研究助成

2023年度 医学系研究助成(基礎)

アルツハイマー病発症に関わる女性ホルモンエストロゲン受容体(ER)および関連受容体(ERR)による遺伝子転写・RNA代謝制御機構の包括的解明

研究題目 アルツハイマー病発症に関わる女性ホルモンエストロゲン受容体(ER)および関連受容体(ERR)による遺伝子転写・RNA代謝制御機構の包括的解明
年度/助成プログラム 2023年度 医学系研究助成(基礎)
所属 東京都健康長寿医療センター システム加齢医学
氏名 佐藤 薫
キーワード アルツハイマー型認知症 / 女性ホルモン / エストロゲン / エストロゲン関連受容体 / Wntシグナル伝達経路
研究結果概要 アルツハイマー型認知症(AD)は認知症のおよそ7割を占め、依然難治性である。
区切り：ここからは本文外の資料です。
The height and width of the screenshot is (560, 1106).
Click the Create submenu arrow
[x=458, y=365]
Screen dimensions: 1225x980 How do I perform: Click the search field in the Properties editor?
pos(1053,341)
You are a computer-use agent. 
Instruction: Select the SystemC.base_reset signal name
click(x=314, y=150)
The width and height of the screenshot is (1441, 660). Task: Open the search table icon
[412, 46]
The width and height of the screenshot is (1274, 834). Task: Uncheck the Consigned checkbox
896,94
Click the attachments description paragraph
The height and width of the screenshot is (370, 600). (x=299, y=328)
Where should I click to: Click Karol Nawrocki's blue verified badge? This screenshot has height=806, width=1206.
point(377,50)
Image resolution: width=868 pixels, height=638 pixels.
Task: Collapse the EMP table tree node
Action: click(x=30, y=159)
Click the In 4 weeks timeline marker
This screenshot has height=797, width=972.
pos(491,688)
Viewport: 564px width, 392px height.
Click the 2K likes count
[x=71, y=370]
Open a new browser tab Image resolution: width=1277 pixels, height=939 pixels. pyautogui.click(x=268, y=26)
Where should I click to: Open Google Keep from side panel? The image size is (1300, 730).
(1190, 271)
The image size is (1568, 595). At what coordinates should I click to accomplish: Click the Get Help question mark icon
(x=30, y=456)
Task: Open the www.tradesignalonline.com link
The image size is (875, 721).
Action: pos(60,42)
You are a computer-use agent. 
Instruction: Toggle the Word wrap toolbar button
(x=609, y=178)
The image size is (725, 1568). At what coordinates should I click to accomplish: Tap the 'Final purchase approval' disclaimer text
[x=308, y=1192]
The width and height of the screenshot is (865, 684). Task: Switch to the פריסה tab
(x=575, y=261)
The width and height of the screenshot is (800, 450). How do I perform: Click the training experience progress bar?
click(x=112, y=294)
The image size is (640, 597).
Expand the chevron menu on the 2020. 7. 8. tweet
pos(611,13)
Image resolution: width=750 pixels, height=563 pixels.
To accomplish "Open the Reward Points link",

また、ADは女性での発症率が高く、原因として閉経および加齢による女性ホルモンであるエストロゲン量低下の関与が示唆されている。エストロゲンは、エストロゲン受容体(ER)へ結合することで作用する。また、ERには相同性の高いエストロゲン関連受容体(ERR)があり、遺伝子転写制御を行うが、それらのヒト神経細胞における標的遺伝子やADにおける役割については不明な点が多い。本研究では、ヒト神経細胞で高発現がみられるERRαとERRγの結合DNA部位を包括的に同定した。それら結合部位には、ADを含む神経変性疾患の関連遺伝子のプロモーター領域が多数検出された。さらに、ADと関連する有力な標的遺伝子候補としてWntシグナル経路の阻害分子であるDICKKOPF-1(DKK1)を同定した。ERRαおよびERRγはDKK1の転写抑制により、Wntシグナル経路の活性化とそれに伴うタウのリン酸化の抑制に寄与する。これにより、ERRαおよびERRγがDKK1の転写制御を介して、AD発症を抑制することが示唆された。
公表論文 Sato K, Takayama K, Saito Y, Inoue S. ERRα and ERRγ coordinate expression of genes associated with Alzheimer's disease, inhibiting DKK1 to suppress tau phosphorylation. Proc. Natl. Acad. Sci. USA (2024) 121:e2406854121.